Additional Explanations Provided by the Information Notice
- Each real estate company in a multi-tier structure must be analyzed independently to determine if there has been an acquisition (i.e., transfer of 90 percent or more of the entity within a three-year period); the analysis does not require one to “look through” transfers at an upper-tier level to determine whether there has been an acquisition of a lower-tier entity.
- For purposes of the three-year look-back to determine whether a 90 percent acquisition has occurred, only years during which an entity met the definition of a “real estate company” are taken into account. Further, because under Act 52 certain entities with indirect ownership in real estate will become “real estate companies” as of January 1, 2014, merely because of the definition change, the Department has confirmed that it will not retroactively apply this definition change prior to January 1, 2014, for purposes of the three-year look-back.
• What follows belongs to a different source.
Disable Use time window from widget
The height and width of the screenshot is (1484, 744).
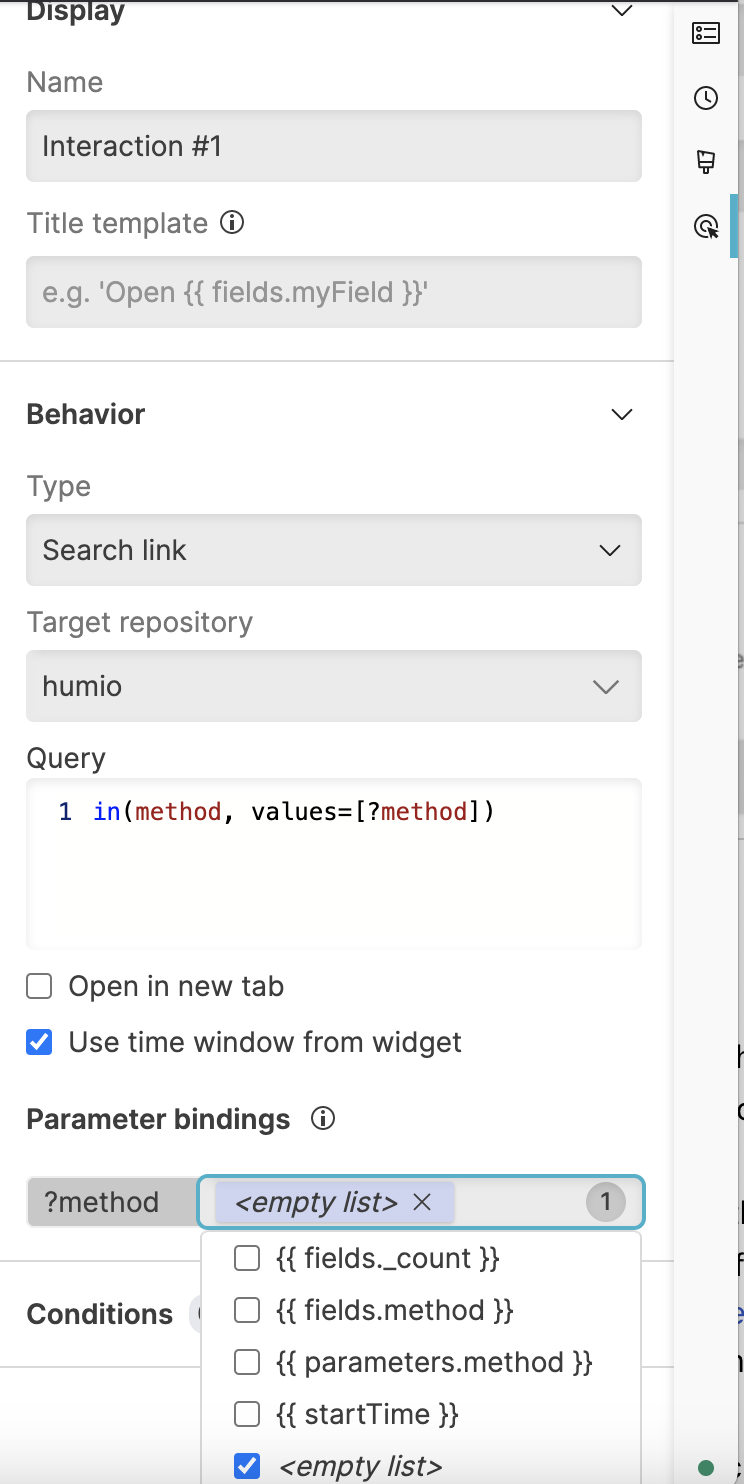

- The realty transfer tax imposed upon real estate company acquisitions is computed based on the property’s assessed value for local property tax purposes, divided by the common level ratio. Realty transfer tax due as a result of real estate company acquisitions where Pennsylvania real property is owned indirectly will be computed by multiplying this computed value by the real estate company’s ownership percentage in the title owning entity.
- For purposes of “89-11 structures,” the Department has confirmed that the transfer is deemed to occur upon the grant of the option to acquire the remaining 11 percent (even if the option is never exercised).
- For “89-11 structures,” the Information Notice also confirms that “a non-binding agreement to negotiate a future transfer of an interest in a real estate company” would not be a deemed transfer of an interest in a real estate company and therefore would not trigger realty transfer tax. In order for an arrangement to purchase the remaining 11 percent to be non-binding, the parties must be free to negotiate for the transfer in the future and the terms of such transfer may not be established in advance. In another context, the Department takes the position that the use of any type of agreed-upon formula for determining fair market value at the time of transfer, takes an arrangement outside the scope of a “free to negotiate” arrangement.
The Information Notice provides numerous examples with explanations and diagrams.